Last night I served my soup. It was a huge success, and very appropriate for Valentine’s Day because it is pink.

Did you make any Valentine's Day requests?  Receive any pink food?


Annie's Lobster Bisque
By: Annie

http://allrecipes.com/Recipe/Annies-Lobster-Bisque/Detail.aspx

Prep Time: 15 Min             Cook Time: 45 Min             Ready In: 1 Hr              Yield 6 servings 

Ingredients
3 tablespoons olive oil
1 white onion, chopped [I used 1 cup of white onion, which was half of my gigantic onion}
1/2 cup dry white wine
1/2 cup cooking sherry
5 tablespoons all-purpose flour
half of a 6-ounce can of tomato paste
1 1/2 cups chicken broth
5 cups milk (2%)  [Just for Valentine’s Day, I used 1 cup heavy cream and 4 cups 2% milk]
1/4 teaspoon cayenne pepper, or to taste [I used slightly less than ¼ tsp]
1/8 teaspoon ground black pepper
1/2 teaspoon seafood seasoning (such as Old Bay®)
2 tablespoons Worcestershire sauce
1 green onion, finely chopped
1 1/2 cups cooked lobster claw, cut into bite-sized pieces

Directions
Heat the olive oil in a large saucepan over medium heat. Stir in the chopped onion, and cook until the onion has softened and turned translucent, about 5 minutes. Stir in the white wine and sherry. Cook and stir until the liquid has reduced by half.

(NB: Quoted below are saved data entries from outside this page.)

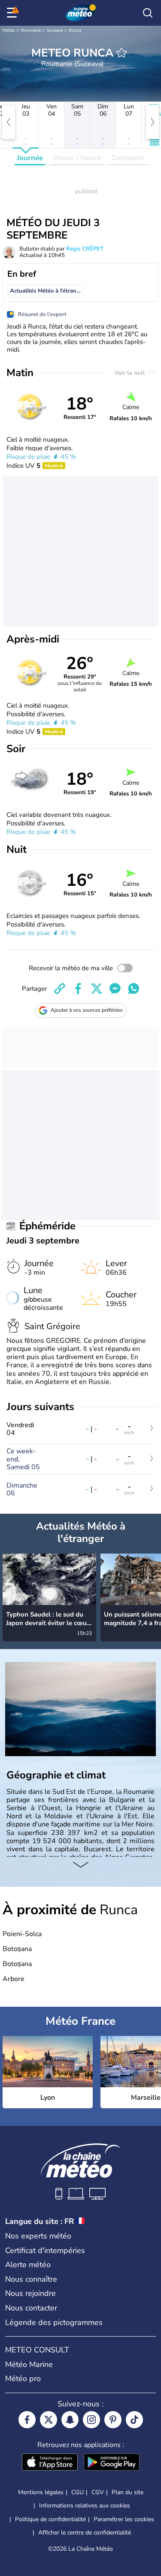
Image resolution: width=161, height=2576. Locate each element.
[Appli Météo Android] (112, 2462)
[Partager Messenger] (115, 988)
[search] (148, 13)
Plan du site (127, 2492)
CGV (97, 2492)
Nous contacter (31, 2308)
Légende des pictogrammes (54, 2322)
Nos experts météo (38, 2236)
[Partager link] (59, 988)
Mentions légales (41, 2492)
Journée (30, 158)
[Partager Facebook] (78, 988)
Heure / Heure (77, 158)
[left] (8, 122)
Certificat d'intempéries (45, 2250)
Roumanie (31, 30)
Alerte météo (28, 2264)
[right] (152, 122)
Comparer (128, 158)
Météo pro (23, 2378)
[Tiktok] (134, 2419)
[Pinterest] (113, 2419)
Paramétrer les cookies (124, 2519)
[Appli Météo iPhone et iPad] (50, 2462)
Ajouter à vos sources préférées (87, 1010)
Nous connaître (31, 2279)
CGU (77, 2492)
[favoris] (121, 53)
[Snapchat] (70, 2419)
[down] (80, 1865)
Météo (9, 30)
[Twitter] (48, 2419)
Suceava (55, 30)
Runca (75, 30)
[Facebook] (27, 2419)
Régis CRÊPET (84, 249)
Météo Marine (29, 2364)
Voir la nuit (130, 373)
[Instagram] (91, 2419)
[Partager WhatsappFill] (133, 988)
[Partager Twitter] (96, 988)
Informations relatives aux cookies (84, 2505)
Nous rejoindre (30, 2293)
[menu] (13, 13)
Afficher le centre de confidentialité (84, 2532)
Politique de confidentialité (50, 2519)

Sprinkle in the flour while stirring to ensure there are no lumps. Once a thick paste has formed, stir in the tomato paste, then pour in the chicken broth and milk. Season with cayenne pepper, black pepper, seafood seasoning, Worcestershire sauce, and green onion.

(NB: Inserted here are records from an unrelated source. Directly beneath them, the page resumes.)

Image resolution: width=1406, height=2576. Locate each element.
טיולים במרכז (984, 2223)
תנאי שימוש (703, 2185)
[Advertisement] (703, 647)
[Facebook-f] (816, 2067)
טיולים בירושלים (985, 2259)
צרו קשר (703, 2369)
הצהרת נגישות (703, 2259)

Cook and stir over medium heat until the bisque begins to simmer, about 15 minutes. Stir in the lobster meat, and reheat before serving.

3 comments:

Angie said...

Wow, I'm impressed! I think I'll try it with local crawfish.

Common Household Mom said...

That's the beauty of this recipe, Angie. It could be Anything Bisque. If you try it, let me know how it turns out.

Anonymous said...

I find the best recipes on AllRecipes.com. Real cooks with real food. Luff it.